Dhruv will be the head documenter. It will be his job to take notes, and pictures as we dissection the Kawasaki.
Parth will be the chief dissector. During our time in the lab he will be in charge of how we dissect our project. Because he is in charge of dissection, he will also be in charge of reassembly.
Sam will be the communication liaison. She will email group members meeting times, and group assignment that need to get completed. In addition to emailing our group members she will be in charge of emailing the proffessor if anything comes up. Sam will also be in charge of organizing our final work.
Note: While all our group members have different jobs, all of our members will help out with tasks that need to be completed.
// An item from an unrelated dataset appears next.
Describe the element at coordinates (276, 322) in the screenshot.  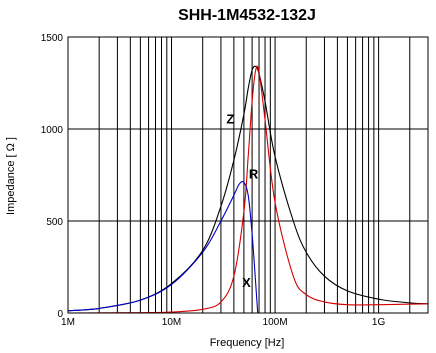
I see `x-tick-label: 100M` at that location.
We will all help with the dissection, and organization of the project. If Mary needs help with the wiki site, or Isaac needs help with 3-D modeling, other members will be there to help. If any problems arise we all have the power to email the proffessor.
Our group will plan on meeting every week. Meetings will last about 1 hour. It is in the best interest of our group to meet every Wednesday at 6:30 pm. This meeting will be mainly for dissecting our project. When the time comes that we need more time to get the project completed, we will also meet on Mondays at 6:00 pm. If our project manager believes we need additional meetings she will be able to schedule them.
During our meetings on Wednesdays we will meet in the dissection lab. When we have meeting on Mondays we will meet in the basement of Capen.
Everyone is expected to show up for the meetings, there needs to be at least 3 members there to make a decision.
At each meeting we will try to accomplish all of the goals that we set for ourselves from the previous meeting. We will each report on how our individual work is coming along. At the end of our meetings we will look forward to what needs to get done in the upcoming week, we will then set goals for our next meeting. If members of the group need to be contacted, cell phone numbers, and emails will be exchanged.
While our group doesn’t believe we will run into any conflict. It is important to have a plan set in place so we can refferance it if conflicts do arise. If a group member doesn’t show up to a meeting, or doesn’t do their work, or any other offenses, they will get one strike. For a group members first strike we will talk to that member about it. If they do this again we will let the professor know. And finally for a third strike we will meet with the professor, and ask for the removal from our group.